La Juventus non va oltre il 2-2 casalingo nell’andata degli ottavi di finale di Champions League contro il Tottenham e sarà ora costretta a vincere a Londra per guadagnarsi l’accesso ai quarti.


I bianconeri non si aspettavano, forse, un rivale così forte, sia dal punto di vista fisico che tecnico: fatto sta che gli inglesi, nonostante un inizio shock, hanno praticamente dominato la scena per gran parte del match. Il 2-2 è risultato giusto, ma gli uomini di Pochettino avrebbero probabilmente potuto osare di più nel finale contro un avversario alle corde.

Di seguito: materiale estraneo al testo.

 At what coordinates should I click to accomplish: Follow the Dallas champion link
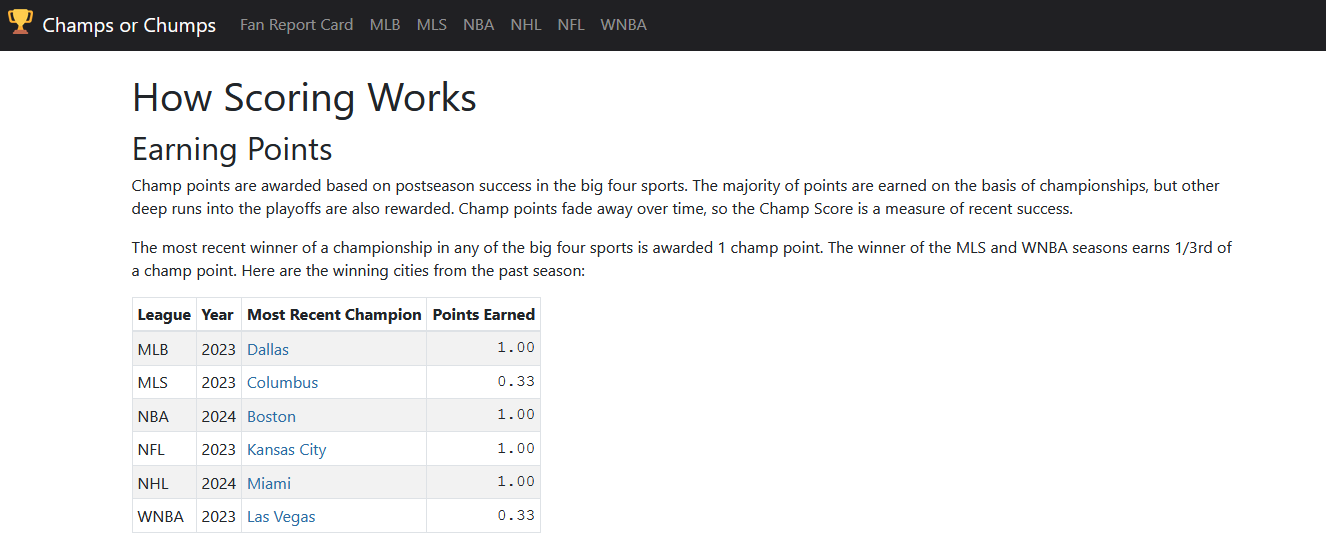tap(268, 349)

Nel giro di nove minuti la Juventus è passata a condurre 2-0: Higuain prima gira al volo, splendidamente, su assist di Pjanic (erano trascorsi appena 80 secondi), poi raddoppia su rigore concesso per fallo di Davies su Bernardeschi. La reazione ospite è veemente, il gol al 35′ di Kane, bravo a dribblare anche Buffon, è più che meritato.


Poco prima Higuain aveva clamorosamente sprecato l’occasione del 3-0, ma l’argentino farà ancora peggio al 46′ del primo tempo calciando sulla traversa il rigore conquistato da Douglas Costa. Nella ripresa Eriksen, al 71′, approfitta di una barriera messa male da Buffon e beffa il portiere della nazionale sul suo palo. Da lì in poi succede poco, si decide tutto a Londra il prossimo 7 marzo.